◆ **ENTRIES SUPPLIED**:

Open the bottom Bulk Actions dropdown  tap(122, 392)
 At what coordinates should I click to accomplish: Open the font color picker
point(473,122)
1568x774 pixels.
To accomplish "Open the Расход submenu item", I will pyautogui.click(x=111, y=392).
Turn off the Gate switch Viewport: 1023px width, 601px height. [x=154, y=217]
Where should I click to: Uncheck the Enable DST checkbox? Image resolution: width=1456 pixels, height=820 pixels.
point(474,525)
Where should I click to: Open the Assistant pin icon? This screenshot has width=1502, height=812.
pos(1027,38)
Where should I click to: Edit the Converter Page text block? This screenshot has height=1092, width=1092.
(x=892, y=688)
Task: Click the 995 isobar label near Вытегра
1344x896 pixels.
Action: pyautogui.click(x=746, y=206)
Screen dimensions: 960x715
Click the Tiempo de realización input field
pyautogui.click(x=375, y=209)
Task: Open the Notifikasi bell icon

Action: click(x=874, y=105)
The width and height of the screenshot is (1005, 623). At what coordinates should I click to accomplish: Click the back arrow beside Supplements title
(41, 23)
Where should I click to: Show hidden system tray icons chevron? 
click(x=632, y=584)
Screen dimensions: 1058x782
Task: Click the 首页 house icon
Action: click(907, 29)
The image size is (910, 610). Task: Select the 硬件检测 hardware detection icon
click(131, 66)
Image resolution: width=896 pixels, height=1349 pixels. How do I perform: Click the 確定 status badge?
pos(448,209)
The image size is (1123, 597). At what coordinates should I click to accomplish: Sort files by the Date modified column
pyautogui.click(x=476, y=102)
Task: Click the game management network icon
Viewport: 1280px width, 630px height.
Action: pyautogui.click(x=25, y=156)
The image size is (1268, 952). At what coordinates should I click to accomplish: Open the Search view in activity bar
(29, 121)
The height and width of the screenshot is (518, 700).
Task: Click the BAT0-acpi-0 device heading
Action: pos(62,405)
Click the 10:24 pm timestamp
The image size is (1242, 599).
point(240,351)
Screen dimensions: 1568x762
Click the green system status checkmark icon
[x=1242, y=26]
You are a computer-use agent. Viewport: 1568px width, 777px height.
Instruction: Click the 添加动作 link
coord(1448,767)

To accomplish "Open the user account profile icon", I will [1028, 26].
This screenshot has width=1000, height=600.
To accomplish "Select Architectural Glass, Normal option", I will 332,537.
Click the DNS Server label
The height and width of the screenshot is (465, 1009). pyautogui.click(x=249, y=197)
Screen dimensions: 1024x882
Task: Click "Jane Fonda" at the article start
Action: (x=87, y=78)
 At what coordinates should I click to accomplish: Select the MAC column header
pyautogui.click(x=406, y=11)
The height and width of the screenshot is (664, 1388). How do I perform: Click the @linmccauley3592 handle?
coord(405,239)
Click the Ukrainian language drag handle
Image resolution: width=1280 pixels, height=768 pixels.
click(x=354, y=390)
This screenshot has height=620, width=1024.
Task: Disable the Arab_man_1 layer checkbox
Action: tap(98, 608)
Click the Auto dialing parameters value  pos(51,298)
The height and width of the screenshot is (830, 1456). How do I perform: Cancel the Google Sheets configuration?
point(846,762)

◆ **TO BE DONE**: Can you write out the whole listing again, substituting "Where do I click to accomplish" for every "At what coordinates should I click to accomplish" and leaving everything else unchanged?

◆ **SOLVED PROBLEM**:
Open the bottom Bulk Actions dropdown  tap(122, 392)
 Where do I click to accomplish: Open the font color picker
point(473,122)
1568x774 pixels.
To accomplish "Open the Расход submenu item", I will pyautogui.click(x=111, y=392).
Turn off the Gate switch Viewport: 1023px width, 601px height. [x=154, y=217]
Where should I click to: Uncheck the Enable DST checkbox? Image resolution: width=1456 pixels, height=820 pixels.
point(474,525)
Where should I click to: Open the Assistant pin icon? This screenshot has width=1502, height=812.
pos(1027,38)
Where should I click to: Edit the Converter Page text block? This screenshot has height=1092, width=1092.
(x=892, y=688)
Task: Click the 995 isobar label near Вытегра
1344x896 pixels.
Action: pyautogui.click(x=746, y=206)
Screen dimensions: 960x715
Click the Tiempo de realización input field
pyautogui.click(x=375, y=209)
Task: Open the Notifikasi bell icon

Action: click(x=874, y=105)
The width and height of the screenshot is (1005, 623). Where do I click to accomplish: Click the back arrow beside Supplements title
(41, 23)
Where should I click to: Show hidden system tray icons chevron? 
click(x=632, y=584)
Screen dimensions: 1058x782
Task: Click the 首页 house icon
Action: click(907, 29)
The image size is (910, 610). Task: Select the 硬件检测 hardware detection icon
click(131, 66)
Image resolution: width=896 pixels, height=1349 pixels. How do I perform: Click the 確定 status badge?
pos(448,209)
The image size is (1123, 597). Where do I click to accomplish: Sort files by the Date modified column
pyautogui.click(x=476, y=102)
Task: Click the game management network icon
Viewport: 1280px width, 630px height.
Action: pyautogui.click(x=25, y=156)
The image size is (1268, 952). Where do I click to accomplish: Open the Search view in activity bar
(29, 121)
The height and width of the screenshot is (518, 700).
Task: Click the BAT0-acpi-0 device heading
Action: pos(62,405)
Click the 10:24 pm timestamp
The image size is (1242, 599).
point(240,351)
Screen dimensions: 1568x762
Click the green system status checkmark icon
[x=1242, y=26]
You are a computer-use agent. Viewport: 1568px width, 777px height.
Instruction: Click the 添加动作 link
coord(1448,767)

To accomplish "Open the user account profile icon", I will [1028, 26].
This screenshot has width=1000, height=600.
To accomplish "Select Architectural Glass, Normal option", I will 332,537.
Click the DNS Server label
The height and width of the screenshot is (465, 1009). pyautogui.click(x=249, y=197)
Screen dimensions: 1024x882
Task: Click "Jane Fonda" at the article start
Action: (x=87, y=78)
 Where do I click to accomplish: Select the MAC column header
pyautogui.click(x=406, y=11)
The height and width of the screenshot is (664, 1388). How do I perform: Click the @linmccauley3592 handle?
coord(405,239)
Click the Ukrainian language drag handle
Image resolution: width=1280 pixels, height=768 pixels.
click(x=354, y=390)
This screenshot has height=620, width=1024.
Task: Disable the Arab_man_1 layer checkbox
Action: tap(98, 608)
Click the Auto dialing parameters value  pos(51,298)
The height and width of the screenshot is (830, 1456). How do I perform: Cancel the Google Sheets configuration?
point(846,762)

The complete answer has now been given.